WHAT THE TASK REQUIRES: Please write out the part of the entities overview starting at "An overview of" and ending at "JChem PostgreSQL Cartridge.", word for word.

─── SELECTION ───

Entities overview

In IJC, data from database tables are represented by entities. Please look at the documentation pages for more information about IJC’s architecture and terminology. IJC currently supports four types of entities: standard entity, structure entity, SQL entity and pivot entity.

images/download/attachments/5316554/Entities-diagram.png

An overview of all types of entities and their characteristic features are included in the following table:

Standard entity	There are three subtypes of standard entities. The first subtype, a normal database table, can be used to store numeric and textual data in a standard entity. Only basic query functionality is offered by this standard entity. The second subtype is an entity using a standard table with JChem Oracle Cartridge, the third subtype is an entity using a standard table with JChem PostgreSQL Cartridge.
Structure entity	A structure entity uses JChem structure tables (JChemBase or JChemBase with cartridge index) to allow chemical structures to be stored and offers a variety of structure search features. Documentation page about the JChem cartridge table types in IJC can be found here.
SQL entity	A SQL entity is created using an SQL SELECT statement.
Pivot entity	Since Instant JChem 16.10.3.0 version, it is possible to create a virtual data view containing pivoted data from another entity. It is not possible to query this entity directly and it is by default linked to the original entity by 1:N relationship.

It is also possible to add existing tables which are already present in your database to IJC by promoting them to entities.

If you are using an Oracle database and the Oracle schema which you are connected to has the JChem Oracle Cartridge enabled, or if you are using a PostgreSQL database and the PostgreSQL schema which you are connected to has the JChem PostgreSQL Cartridge enabled, then you can choose between four different types of structure entities:

Structure entity (using JChem base table)	These are the normal JChem tables that are also present in the non-Oracle databases. When using this table type all processing (including searching) takes place inside IJC and uses IJC memory. For large structure tables (100,000 structures or more) you may need to ensure that you have additional memory allocated to IJC.
Structure entity (using standard table)	These are standard (non-JChem) database tables which have had a JChem cartridge index applied to their structure column. This allows the table to be searched in a chemically intelligent manner. All operations are performed using SQL operations in the Oracle database and there is very little processing or memory required from IJC. For this reason, very large tables (multi-millions of structures) can be searched in IJC with normal memory requirements.
Structure entity (using JChemBase table)	These are JChem database tables that have had a JChem cartridge index applied to the cd_structure column to allow it to be searched using Oracle SQL operations. This type of entity is a hybrid of the first 2 types. Whilst searching is performed in Oracle, many other operations such as addition of chemical terms fields are performed using the JChemBase API. Because of this the JChem (running in the Oracle cartridge) and IJC version must be the same. If the JChem and IJC versions are different, some features of this table type will be disabled. For this reason, the cartridge entity using standard tables is preferred.

─── AVAILABLE DATA ───

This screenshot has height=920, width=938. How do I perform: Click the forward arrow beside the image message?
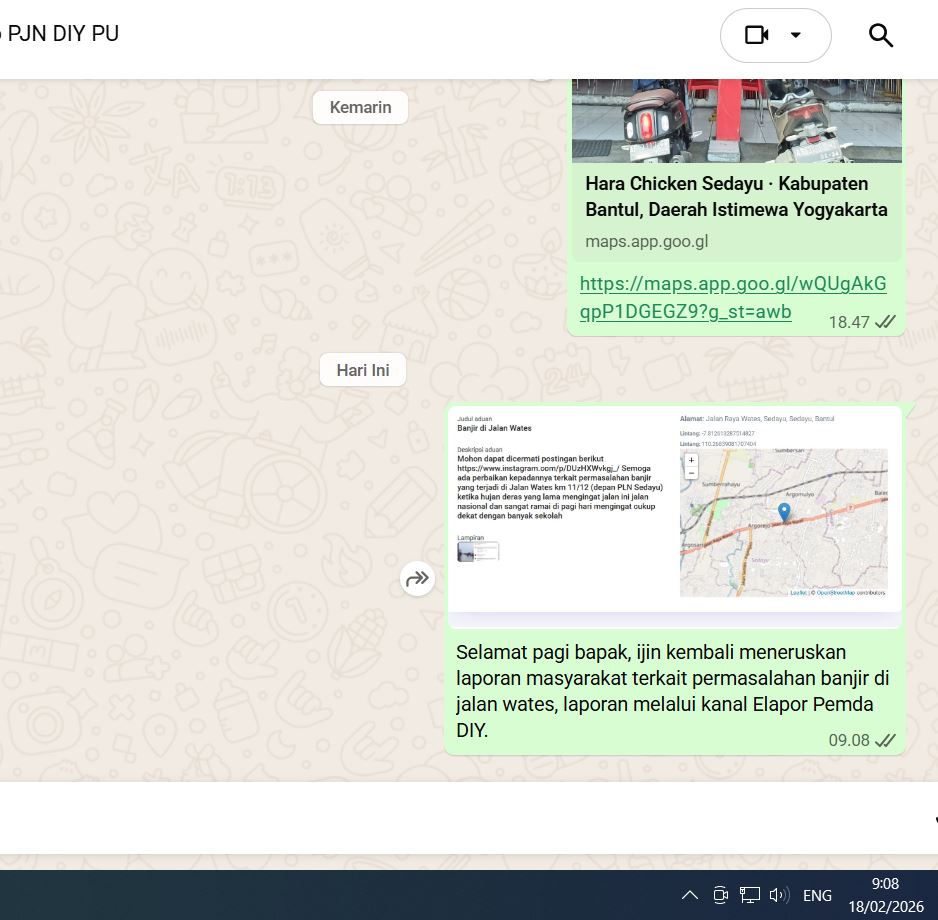pyautogui.click(x=418, y=578)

───

SOLVED EXERCISE:
An overview of all types of entities and their characteristic features are included in the following table:

Standard entity	There are three subtypes of standard entities. The first subtype, a normal database table, can be used to store numeric and textual data in a standard entity. Only basic query functionality is offered by this standard entity. The second subtype is an entity using a standard table with JChem Oracle Cartridge, the third subtype is an entity using a standard table with JChem PostgreSQL Cartridge.